そこで登場するのがすりごまです。すり潰すことで胡麻の細胞壁が壊れ、栄養素が溶け出しやすくなります。特に、

  • カルシウム: すりごまにすることで、いりごまの約3倍吸収されやすくなると言われています。
  • セサミン: この抗酸化作用を持つ注目の成分も、すりごまにすることで吸収率が格段にアップします。

つまり、栄養をしっかり摂りたいという点では、すりごまの方が圧倒的に有利なのです。まさに「食べる栄養ドリンク」と言えるかもしれません。

料理の隠し味に! すりごまの活用術

すりごまは、ただの風味付けや食感のプラスにとどまりません。料理に隠し味として加えることで、意外な効果を発揮します。例えば、

  • コクを出す: カレーやシチューに少量加えると、まろやかさとコクが増します。
  • 臭み消し: 肉や魚の臭みを和らげる効果も期待できます。
  • 風味の統一: 複数の調味料を混ぜ合わせる際に、すりごまを加えることで全体が一体となり、味にまとまりが出ます。

また、

  1. 和え物:定番ですが、野菜の甘みを引き出し、香ばしさをプラス。
  2. ディップソース:ヨーグルトやマヨネーズと混ぜて、ヘルシーで香ばしいディップに。
  3. パンケーキやクッキー:生地に練り込むことで、風味豊かな焼き菓子に。

このように、すりごまは様々な料理に「隠し味」として応用でき、知らず知らずのうちに料理のクオリティを上げてくれるのです。

いりごまの魅力:シンプルだからこその美味しさ

一方、いりごまの魅力は、そのシンプルさにあります。焙煎されただけの、胡麻本来の風味と食感をそのまま楽しめるのがいりごまです。カリッとした食感は、料理にアクセントを加え、香ばしさは食欲をそそります。すりごまとはまた違った、ダイレクトな胡麻の美味しさを味わえます。

いりごまの得意な場面としては、

  • 彩り: 料理の表面に散らすだけで、見た目が華やかになります。
  • 食感: サラダや和え物、おにぎりなどに、カリッとした食感をプラス。
  • 香りのアクセント: 炒め物やスープなどの仕上げに、香ばしさを添える。

また、

  1. おにぎり:定番ですが、香ばしさと食感が食欲をそそります。
  2. 胡麻豆腐:胡麻豆腐の表面に散らすと、風味と食感がアップします。
  3. 炒め物:仕上げに加えることで、香ばしさが際立ちます。

このように、いりごまは素材の味を活かしたい時や、食感のアクセントを加えたい時に活躍します。
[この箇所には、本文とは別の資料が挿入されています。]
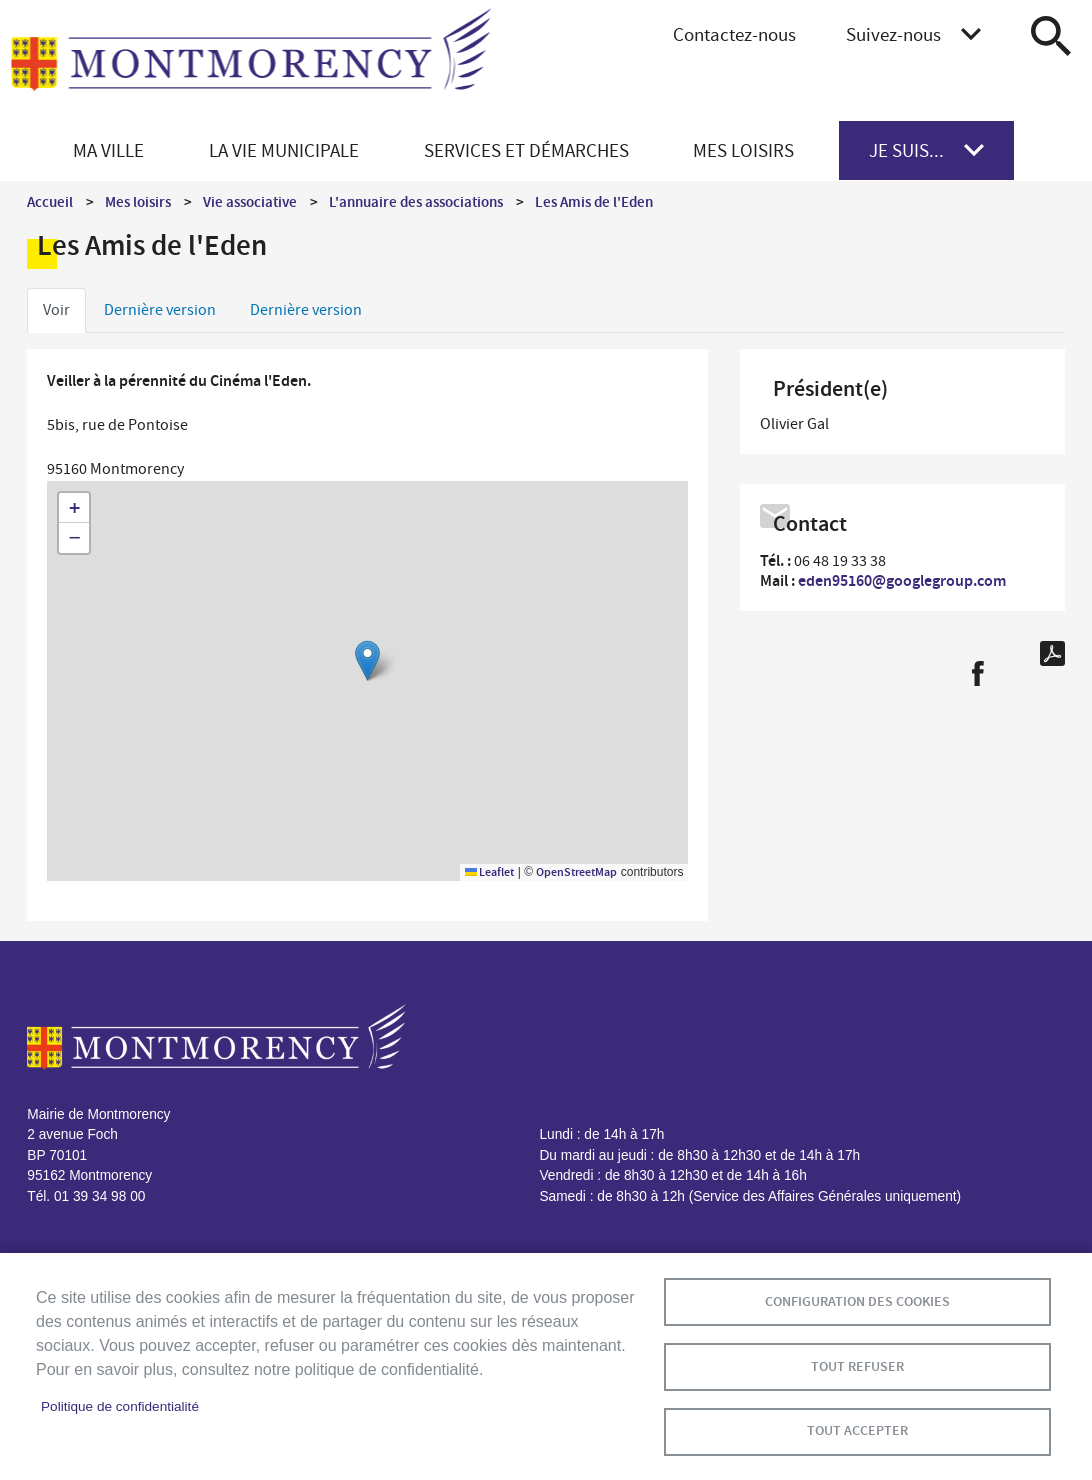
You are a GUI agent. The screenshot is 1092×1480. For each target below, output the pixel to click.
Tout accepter (857, 1430)
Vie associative (250, 202)
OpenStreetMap (576, 872)
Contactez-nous (734, 34)
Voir (56, 310)
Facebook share (977, 673)
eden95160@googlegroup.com (902, 580)
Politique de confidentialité (120, 1406)
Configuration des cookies (857, 1300)
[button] (367, 660)
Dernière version (160, 310)
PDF (1052, 653)
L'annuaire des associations (416, 202)
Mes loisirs (138, 202)
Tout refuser (857, 1365)
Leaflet (489, 872)
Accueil (50, 202)
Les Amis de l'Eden (594, 202)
結論:それぞれの良さを活かして、食卓をもっと豊かに!

ここまで「すりごまといりごまの違い」について、加工方法、風味、食感、栄養吸収率、そして活用術といった様々な側面から見てきました。どちらが良い、悪いということではなく、それぞれに素晴らしい魅力があります。すりごまは、その豊かな香りと栄養吸収率の高さで、料理に深みとヘルシーさをプラスしてくれます。一方、いりごまは、シンプルながらも香ばしさとカリッとした食感で、料理にアクセントを与えてくれます。
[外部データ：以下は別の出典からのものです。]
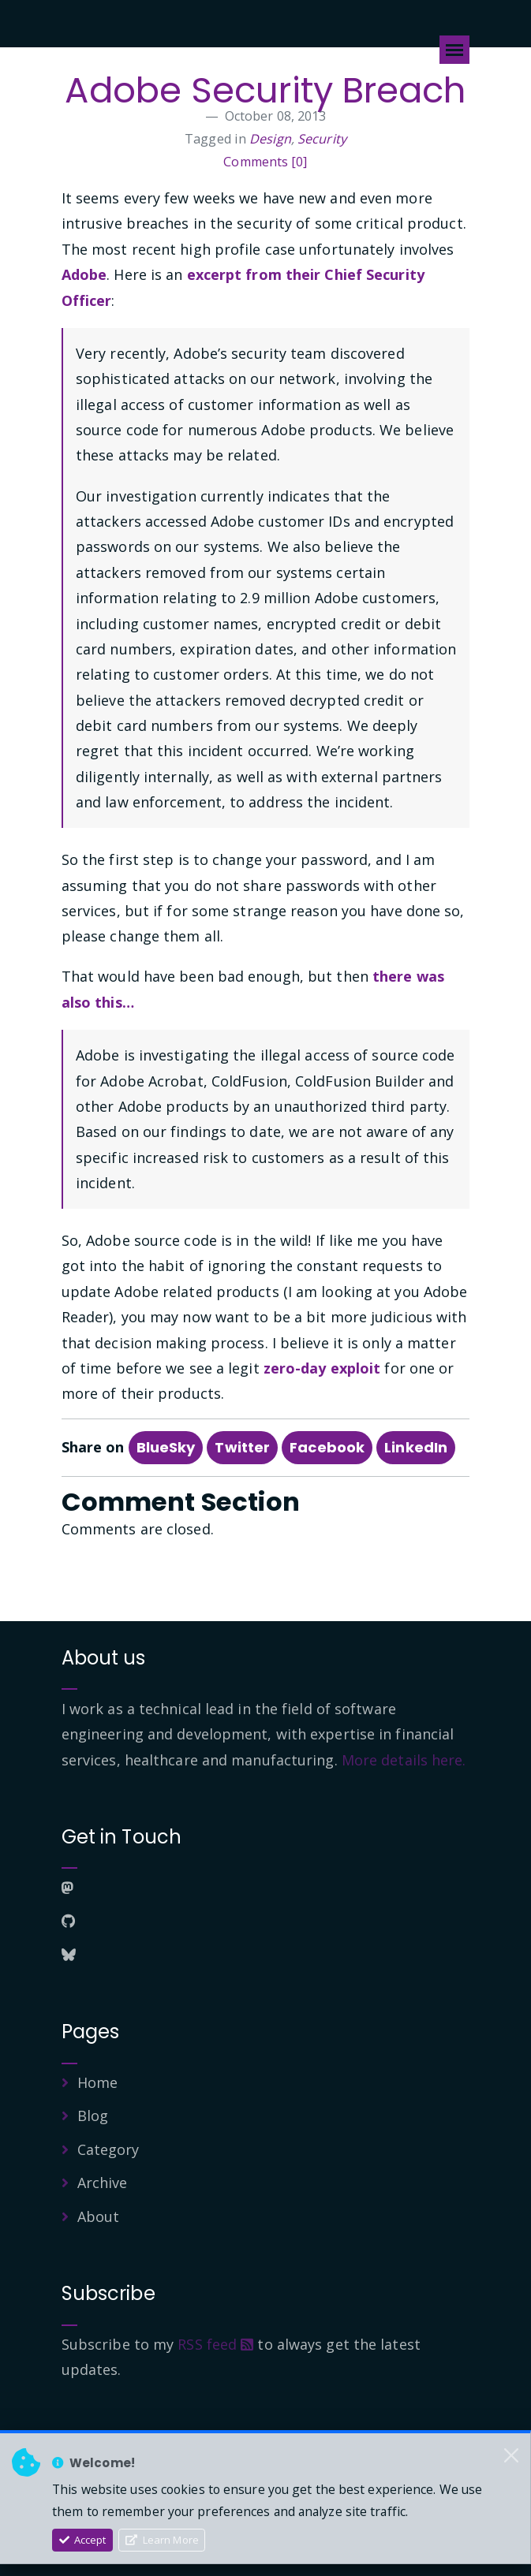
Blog (92, 2115)
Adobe (84, 274)
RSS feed (215, 2344)
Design (270, 138)
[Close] (511, 2455)
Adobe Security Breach (265, 90)
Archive (102, 2182)
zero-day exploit (322, 1368)
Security (321, 138)
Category (108, 2149)
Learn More (162, 2540)
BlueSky (166, 1447)
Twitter (242, 1447)
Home (97, 2082)
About (98, 2216)
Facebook (327, 1447)
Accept (83, 2540)
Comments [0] (265, 161)
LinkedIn (415, 1447)
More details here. (404, 1759)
この違いを理解し、料理の目的や好みに合わせて使い分けることで、いつもの食卓がもっと豊かで、もっと美味しくなるはずです。ぜひ、今日からあなたのキッチンでも、すりごまといりごまのそれぞれの良さを活かしてみてください。

すりごまといりごまの違いを理解することは、単なる知識としてだけでなく、日々の食生活をより豊かにするためのヒントになります。それぞれの特徴を活かして、あなただけの美味しい料理を、ぜひ楽しんでください。